BY CLARISSA-JAN LIM | Hurricane Sandy wreaked havoc on Westbeth’s basement space and many of the artists’ works and equipment housed there, but these artists now face another conundrum: the possibility of their former workspaces being rented out to commercial tenants, effectively denying their return to the very spaces they toiled and stored their work in for decades.
The likely change came as a shock to some Westbeth tenants who had rented spaces in the basement before it was deluged by Sandy’s floodwaters, damages from which required a year and a half and $5 million in repairs.
Anthony Moreno, a jazz musician who has practiced drums in his Westbeth basement studio for the past 42 years, said that the artists complex’s management, run by the place’s board of directors, had initially promised studio artists that they would be able to return to the basement.
“I received a personal letter from Carmi Bee [president of the Westbeth board of directors] saying everything was on schedule, things should be happening. And then for a year, I didn’t hear back,” said Moreno.

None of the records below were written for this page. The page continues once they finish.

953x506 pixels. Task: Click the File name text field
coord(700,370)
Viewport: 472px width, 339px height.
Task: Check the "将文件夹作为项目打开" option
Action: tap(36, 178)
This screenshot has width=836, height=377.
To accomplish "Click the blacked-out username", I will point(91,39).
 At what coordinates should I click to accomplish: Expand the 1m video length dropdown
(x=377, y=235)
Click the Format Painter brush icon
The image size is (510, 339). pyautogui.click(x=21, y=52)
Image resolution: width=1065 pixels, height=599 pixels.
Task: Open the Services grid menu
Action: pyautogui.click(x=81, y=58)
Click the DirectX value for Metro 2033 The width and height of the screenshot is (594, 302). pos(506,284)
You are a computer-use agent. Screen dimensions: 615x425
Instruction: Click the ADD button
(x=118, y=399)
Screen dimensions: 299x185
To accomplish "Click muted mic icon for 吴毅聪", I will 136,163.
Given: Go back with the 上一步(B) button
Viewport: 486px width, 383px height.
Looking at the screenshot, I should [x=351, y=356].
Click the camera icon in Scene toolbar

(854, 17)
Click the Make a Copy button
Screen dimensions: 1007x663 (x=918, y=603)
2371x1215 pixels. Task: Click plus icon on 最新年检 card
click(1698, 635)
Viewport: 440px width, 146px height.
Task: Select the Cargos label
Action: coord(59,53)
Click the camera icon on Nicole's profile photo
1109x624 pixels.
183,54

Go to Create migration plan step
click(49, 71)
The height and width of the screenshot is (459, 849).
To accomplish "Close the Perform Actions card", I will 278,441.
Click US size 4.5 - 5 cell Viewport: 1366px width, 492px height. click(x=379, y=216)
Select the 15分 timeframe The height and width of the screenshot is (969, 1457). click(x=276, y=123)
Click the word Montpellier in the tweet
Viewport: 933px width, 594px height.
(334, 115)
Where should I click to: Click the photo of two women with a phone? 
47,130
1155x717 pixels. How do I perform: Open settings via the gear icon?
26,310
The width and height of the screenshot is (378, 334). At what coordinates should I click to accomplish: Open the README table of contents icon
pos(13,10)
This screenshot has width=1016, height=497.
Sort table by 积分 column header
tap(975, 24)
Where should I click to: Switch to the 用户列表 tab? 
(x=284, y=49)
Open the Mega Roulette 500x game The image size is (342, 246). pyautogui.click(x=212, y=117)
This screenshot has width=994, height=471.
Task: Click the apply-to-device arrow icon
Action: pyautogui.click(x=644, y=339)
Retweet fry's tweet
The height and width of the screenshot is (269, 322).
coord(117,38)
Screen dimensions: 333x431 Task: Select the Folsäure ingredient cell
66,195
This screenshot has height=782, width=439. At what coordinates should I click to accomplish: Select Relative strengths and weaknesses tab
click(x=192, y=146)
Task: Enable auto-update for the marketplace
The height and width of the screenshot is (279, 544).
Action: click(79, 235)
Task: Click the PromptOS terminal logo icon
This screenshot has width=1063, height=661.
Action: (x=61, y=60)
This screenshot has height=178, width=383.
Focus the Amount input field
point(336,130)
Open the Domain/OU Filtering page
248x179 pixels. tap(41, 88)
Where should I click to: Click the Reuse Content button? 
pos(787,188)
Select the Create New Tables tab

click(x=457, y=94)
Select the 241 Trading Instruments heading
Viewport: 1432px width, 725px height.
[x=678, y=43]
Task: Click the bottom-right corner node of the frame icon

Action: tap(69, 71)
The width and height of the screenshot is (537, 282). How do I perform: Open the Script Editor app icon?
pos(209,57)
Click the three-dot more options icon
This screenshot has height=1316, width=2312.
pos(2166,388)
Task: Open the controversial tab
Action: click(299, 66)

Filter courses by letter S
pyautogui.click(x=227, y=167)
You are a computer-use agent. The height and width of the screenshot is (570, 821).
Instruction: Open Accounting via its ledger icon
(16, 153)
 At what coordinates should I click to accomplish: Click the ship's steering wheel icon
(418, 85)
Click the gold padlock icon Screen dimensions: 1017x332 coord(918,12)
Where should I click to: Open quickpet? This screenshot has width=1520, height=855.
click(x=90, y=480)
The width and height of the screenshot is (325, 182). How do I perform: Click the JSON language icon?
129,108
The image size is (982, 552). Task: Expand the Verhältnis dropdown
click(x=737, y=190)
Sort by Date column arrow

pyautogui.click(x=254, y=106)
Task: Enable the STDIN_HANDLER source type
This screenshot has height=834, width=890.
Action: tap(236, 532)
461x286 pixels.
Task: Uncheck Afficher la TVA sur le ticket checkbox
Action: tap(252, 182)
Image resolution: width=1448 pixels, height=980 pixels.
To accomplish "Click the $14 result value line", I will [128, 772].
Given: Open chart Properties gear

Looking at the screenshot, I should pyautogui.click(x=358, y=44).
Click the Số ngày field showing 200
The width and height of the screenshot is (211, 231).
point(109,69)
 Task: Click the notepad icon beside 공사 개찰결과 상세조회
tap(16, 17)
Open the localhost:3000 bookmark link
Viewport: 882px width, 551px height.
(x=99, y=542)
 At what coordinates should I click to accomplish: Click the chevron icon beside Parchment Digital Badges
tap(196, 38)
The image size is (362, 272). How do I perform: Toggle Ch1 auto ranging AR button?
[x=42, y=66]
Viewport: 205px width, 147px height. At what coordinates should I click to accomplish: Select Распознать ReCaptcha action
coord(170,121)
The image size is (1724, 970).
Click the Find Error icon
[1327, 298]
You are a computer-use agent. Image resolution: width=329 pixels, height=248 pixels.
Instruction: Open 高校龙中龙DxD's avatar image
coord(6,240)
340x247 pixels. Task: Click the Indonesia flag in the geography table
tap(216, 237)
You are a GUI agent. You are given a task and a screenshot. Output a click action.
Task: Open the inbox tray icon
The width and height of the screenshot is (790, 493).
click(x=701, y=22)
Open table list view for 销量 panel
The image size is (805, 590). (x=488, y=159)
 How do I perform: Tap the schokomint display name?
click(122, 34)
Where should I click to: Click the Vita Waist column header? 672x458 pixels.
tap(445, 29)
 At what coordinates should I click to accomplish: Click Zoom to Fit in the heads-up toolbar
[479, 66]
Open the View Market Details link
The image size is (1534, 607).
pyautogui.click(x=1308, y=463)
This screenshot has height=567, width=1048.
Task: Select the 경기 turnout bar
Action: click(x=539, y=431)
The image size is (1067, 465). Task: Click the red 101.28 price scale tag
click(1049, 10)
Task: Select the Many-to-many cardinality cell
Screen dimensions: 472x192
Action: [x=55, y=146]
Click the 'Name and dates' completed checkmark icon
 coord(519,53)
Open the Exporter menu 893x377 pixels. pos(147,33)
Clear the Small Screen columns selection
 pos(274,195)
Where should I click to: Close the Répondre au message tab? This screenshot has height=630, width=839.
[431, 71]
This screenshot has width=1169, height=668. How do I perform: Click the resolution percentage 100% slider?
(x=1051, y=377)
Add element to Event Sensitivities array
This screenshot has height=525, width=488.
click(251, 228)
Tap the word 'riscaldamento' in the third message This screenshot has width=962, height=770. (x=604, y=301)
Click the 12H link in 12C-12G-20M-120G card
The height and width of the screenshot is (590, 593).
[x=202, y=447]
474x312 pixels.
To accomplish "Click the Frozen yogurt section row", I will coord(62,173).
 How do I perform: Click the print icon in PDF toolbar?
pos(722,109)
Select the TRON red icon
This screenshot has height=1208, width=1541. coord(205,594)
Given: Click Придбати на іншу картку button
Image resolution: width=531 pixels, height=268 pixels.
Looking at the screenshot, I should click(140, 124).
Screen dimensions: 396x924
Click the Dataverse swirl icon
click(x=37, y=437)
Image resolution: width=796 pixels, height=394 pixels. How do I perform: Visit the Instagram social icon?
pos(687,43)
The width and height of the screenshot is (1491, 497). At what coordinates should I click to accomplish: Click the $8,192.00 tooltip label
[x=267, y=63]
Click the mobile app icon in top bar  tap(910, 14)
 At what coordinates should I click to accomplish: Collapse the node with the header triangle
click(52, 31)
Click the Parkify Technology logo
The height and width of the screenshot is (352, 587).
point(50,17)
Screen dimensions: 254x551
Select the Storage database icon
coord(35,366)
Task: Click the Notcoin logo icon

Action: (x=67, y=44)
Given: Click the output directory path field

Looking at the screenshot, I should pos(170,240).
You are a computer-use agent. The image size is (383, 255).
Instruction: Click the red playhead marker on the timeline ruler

Then, at a recent meeting of Westbeth’s Artists Residents Council, Moreno learned that management had hired Denham Wolf Real Estate Services to study uses for the basement space and locate potential tenants.
However, Steve Neil, Westbeth’s managing executive director, denied that the artists had ever been promised anything. As soon as the storm hit, management informed the artists that they might not be getting back their basement spaces, he said.
Denham Wolf is tasked with finding potential tenants for close to 70,000 square feet of space in the building — 60,000 square feet of which in the basement (about three-quarters of the entire floor) and 10,000 square feet on the first and second floors.
In addition, according to Moreno, the handful of studios that were not affected by the flood and are still in use have seen their leases reduced from one, two, or three years long to month-to-month leases.
The basement space has always been a commercial property, rented out to artists for storage space. It also housed, among other things, the boiler room and a sculpture studio. However, according to Neil, artists and musicians had also been using the space for rehearsals and late-night powwows, without authorization, plus a lack of decent lighting or ventilation for such functions.
“When we cleared out after the flood, we saw exactly what had been going on down there,” Neil said. “Many of the little rooms and rental spaces had locked doors on them. It didn’t seem to be that urgent a problem at that time, because we didn’t realize the extent of the use down there. It turns out that there were a number of people who turned what were supposed to be storage spaces to full-blown rehearsal rooms without adequate ventilation, without adequate signage. It was not supposed to be a space used for parties or after-hour gatherings. As soon as we found out we put a stop to it.”
John Silver, a painter and Westbeth resident, said that the basement was intended to be rented out to commercial tenants to help supplement the rent that residents paid. Renting out the space to commercial tenants, he said, “in a way, is what should be done,” since it allows Westbeth to keep its residents’ rent low.
But the alternative solution of creating an endowment fund has been brought up many times to management, according to Silver, yet no action has been taken.
“If you had an endowment, you can use it for the purpose of paying the rent on artists’ studio spaces,” said Silver, who is also on the Westbeth Preservation Committee.
Moreno said he suspects the move is part of management’s trying to cash in on the rapid gentrification and exorbitant real estate prices of the nearby Meatpacking District.
“The last building standing in that area that is worth an enormous amount of real estate is Westbeth,” he said.
However, Neil said the reassessment of the basement’s use is a fulfillment of Westbeth’s mission to provide affordable housing for artists in all disciplines and to be a center for the arts.
“We’re a responsible, nonprofit organization and we need to evaluate our resources at regular intervals,” he explained. “We’re trying to assess the best use of the basement. We haven’t made up our minds — nothing has been rented yet.”
For his part, Moreno said that, in his many attempts to reach out to management, he has gotten little or no response.
“They say, ‘Maybe, maybe, maybe,’ but everyone is just dragging their heels,” he said. “It’s just been going on and on and on, and you reach a point where you’re reaching out to the media and the politicians, and you realize it’s consuming every day of your life. And all of a sudden, you stop being an artist, and all you’re doing is trying to deal with all the paperwork and all the research needed, just to fight for your return [to your studio]. And it’s been a hard one, it’s been a real hard one.”